Catherine Zitoun (pédopsychiatre XIXe arrondissement à Paris) : J’ai bien conscience que le temps est court. Merci pour vos interventions. Et à monsieur Dardot, c’était vraiment très intéressant, mais si c’était possible de préciser dans le concret ce qu’impliquerait cette altérabilité dans des alliances, notamment dans le champ qui me préoccupe, c’est-à-dire la pédopsychiatrie. Est-ce qu’il s’agit de dépasser nos frontières entre par exemple l’Éducation nationale, la protection de l’enfance, la pédopsychiatrie, ou est-ce qu’il s’agit de penser un portage commun ? Je sais que ça peut être long mais j’aimerais bien des éclaircissements.
Pierre Dardot : Deux minutes parce que le maître du temps à côté veille. Je crois que votre question est tout à fait centrale dans la mesure où c’était quelque chose de l’ordre du portage commun à quoi je pensais.

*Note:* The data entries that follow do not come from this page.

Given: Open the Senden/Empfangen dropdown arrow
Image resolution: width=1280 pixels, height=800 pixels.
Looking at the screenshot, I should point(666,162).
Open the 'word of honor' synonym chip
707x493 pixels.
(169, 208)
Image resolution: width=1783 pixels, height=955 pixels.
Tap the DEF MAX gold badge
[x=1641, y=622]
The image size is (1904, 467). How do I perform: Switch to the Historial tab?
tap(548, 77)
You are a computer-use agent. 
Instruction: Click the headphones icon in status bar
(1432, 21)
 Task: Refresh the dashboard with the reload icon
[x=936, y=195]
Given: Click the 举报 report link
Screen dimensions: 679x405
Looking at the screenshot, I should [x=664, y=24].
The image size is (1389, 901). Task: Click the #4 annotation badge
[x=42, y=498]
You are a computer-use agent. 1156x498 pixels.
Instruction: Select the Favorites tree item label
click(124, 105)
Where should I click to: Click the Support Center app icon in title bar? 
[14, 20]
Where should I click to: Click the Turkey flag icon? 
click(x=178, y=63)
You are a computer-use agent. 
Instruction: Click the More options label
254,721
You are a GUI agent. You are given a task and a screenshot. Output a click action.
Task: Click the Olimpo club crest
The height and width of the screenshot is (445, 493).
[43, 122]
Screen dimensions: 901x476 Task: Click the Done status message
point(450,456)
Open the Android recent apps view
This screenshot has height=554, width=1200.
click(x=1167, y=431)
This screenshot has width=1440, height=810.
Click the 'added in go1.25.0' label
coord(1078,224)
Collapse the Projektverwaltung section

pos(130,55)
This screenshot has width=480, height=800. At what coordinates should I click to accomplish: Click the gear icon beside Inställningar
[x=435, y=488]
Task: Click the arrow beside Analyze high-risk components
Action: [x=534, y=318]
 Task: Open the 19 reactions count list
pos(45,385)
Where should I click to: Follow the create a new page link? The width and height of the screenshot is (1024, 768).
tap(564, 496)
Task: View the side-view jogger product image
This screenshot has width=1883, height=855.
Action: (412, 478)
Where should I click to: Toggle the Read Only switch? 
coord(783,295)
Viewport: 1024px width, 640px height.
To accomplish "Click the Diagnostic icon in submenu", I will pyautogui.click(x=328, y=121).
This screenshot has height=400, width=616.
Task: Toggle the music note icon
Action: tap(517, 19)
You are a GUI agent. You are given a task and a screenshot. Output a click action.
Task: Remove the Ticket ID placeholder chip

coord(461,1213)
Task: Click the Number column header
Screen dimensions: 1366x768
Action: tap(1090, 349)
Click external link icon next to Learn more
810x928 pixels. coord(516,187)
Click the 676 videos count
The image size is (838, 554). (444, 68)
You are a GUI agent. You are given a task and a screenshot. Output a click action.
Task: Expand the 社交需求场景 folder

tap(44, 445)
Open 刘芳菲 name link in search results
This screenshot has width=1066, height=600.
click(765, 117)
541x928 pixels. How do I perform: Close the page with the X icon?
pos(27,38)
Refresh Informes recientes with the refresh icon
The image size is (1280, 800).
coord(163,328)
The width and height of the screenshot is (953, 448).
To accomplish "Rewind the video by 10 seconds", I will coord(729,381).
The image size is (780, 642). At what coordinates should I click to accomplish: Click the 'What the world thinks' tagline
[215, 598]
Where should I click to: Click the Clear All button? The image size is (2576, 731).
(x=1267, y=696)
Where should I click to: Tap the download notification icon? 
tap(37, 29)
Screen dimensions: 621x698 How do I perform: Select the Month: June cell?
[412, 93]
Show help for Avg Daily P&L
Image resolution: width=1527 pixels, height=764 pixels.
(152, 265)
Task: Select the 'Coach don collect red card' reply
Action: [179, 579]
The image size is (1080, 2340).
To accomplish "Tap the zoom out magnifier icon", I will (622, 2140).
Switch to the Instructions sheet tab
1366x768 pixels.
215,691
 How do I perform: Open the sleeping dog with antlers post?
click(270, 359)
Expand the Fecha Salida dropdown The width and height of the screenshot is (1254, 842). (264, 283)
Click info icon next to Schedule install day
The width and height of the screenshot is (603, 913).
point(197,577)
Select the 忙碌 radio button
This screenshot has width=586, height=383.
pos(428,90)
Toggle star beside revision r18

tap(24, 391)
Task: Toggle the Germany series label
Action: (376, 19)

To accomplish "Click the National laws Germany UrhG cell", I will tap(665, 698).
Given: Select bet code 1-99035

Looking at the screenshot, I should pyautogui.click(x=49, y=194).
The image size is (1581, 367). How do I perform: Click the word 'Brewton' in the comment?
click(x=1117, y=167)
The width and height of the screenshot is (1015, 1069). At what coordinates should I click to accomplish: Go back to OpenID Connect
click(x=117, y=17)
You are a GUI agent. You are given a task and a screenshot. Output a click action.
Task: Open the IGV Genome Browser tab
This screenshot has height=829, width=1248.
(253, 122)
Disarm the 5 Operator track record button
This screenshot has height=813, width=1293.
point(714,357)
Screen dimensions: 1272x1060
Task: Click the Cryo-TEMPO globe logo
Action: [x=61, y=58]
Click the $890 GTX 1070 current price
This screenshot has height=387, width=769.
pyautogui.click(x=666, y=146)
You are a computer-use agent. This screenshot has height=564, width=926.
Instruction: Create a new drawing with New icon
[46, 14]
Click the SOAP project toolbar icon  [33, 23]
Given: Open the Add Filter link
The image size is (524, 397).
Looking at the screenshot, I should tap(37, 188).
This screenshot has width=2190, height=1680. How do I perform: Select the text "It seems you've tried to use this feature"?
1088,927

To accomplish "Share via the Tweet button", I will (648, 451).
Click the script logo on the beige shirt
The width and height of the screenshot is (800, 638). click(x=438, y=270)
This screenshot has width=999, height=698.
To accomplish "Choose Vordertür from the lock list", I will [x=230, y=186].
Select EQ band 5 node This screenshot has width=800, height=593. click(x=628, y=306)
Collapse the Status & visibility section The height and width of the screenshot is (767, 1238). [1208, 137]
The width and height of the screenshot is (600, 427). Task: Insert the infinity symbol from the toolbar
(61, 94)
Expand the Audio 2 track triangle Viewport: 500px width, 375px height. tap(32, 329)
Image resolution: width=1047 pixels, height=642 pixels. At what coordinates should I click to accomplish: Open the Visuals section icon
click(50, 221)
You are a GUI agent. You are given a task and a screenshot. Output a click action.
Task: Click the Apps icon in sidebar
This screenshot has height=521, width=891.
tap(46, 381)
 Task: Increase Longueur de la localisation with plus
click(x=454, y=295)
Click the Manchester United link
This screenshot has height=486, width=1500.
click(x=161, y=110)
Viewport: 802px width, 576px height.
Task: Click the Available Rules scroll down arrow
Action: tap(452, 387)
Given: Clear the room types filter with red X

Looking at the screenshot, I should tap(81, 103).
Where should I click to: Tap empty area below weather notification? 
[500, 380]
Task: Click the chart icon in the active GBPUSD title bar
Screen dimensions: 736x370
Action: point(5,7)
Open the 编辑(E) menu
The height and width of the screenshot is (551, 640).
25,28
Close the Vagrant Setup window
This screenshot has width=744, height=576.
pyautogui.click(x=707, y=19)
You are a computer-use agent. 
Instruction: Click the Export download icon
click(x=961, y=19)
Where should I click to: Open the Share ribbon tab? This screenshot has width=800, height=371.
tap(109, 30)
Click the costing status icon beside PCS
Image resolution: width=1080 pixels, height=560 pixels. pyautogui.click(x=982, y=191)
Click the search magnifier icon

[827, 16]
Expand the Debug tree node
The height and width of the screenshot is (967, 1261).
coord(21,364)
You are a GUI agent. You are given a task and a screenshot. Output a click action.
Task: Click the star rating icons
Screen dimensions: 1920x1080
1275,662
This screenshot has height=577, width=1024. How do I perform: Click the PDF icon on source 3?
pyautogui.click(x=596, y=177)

Et puis de toute façon dans les exemples concrets, ce qui a été dit à propos de l’expérience de Psy psy me paraît tout à fait évident parce que c’est exactement ce type de maillage ou de portage qu’il faut avoir en vue. Je ne suis pas du tout de ceux qui opposent local et global. Je n’aime pas trop le global, et la formule habituelle selon laquelle il faudrait penser globalement et agir localement me paraît assez creuse. Je ne vois pas tellement ce que ça veut dire, mais en tout cas agir globalement ça ne veut rien dire. On agit nécessairement de manière locale, on agit nécessairement localement dans le cadre d’un territoire, dans le cadre des territoires, qui est plutôt un milieu de vie qu’un territoire au sens administratif. À chaque fois, en effet, c’est cette question du portage, de la façon dont on peut porter la fonction qu’on appelle justement phorique, qui me paraît le plus important. Les alliances ne doivent pas être posées de façon abstraite. C’est en fonction des gens qui sont là sur chaque endroit, chaque localité, chaque territoire, quels que soient d’ailleurs les a priori qu’on puisse avoir au début, à partir du moment où ils sont prêts à s’engager avec nous dans un effort qui relève d’une logique d’action commune. C’est ça qui me paraît absolument important et décisif, le reste c’est changeant, c’est nécessairement promis à varier, à changer, à se modifier. L’altérabilité c’est ça aussi, donc à cet égard il ne doit pas y avoir de tabou. Bien sûr qu’il a des gens avec lesquels on ne peut pas s’allier, la question ne se pose même pas, mais en revanche savoir par avance avec qui on peut s’allier, c’est une découverte à faire, ce n’est pas du tout un a priori. Souvent on est surpris, et si on est capable d’être surpris à ce moment-là on se laissera altérer, sinon non. Mais il ne faut pas avoir peur de ça tout simplement parce qu’il y a quelque chose, ce n’est pas une identité, mais c’est un rapport à son propre désir qui fait que justement on fait, on n’a pas à craindre l’altération par l’autre.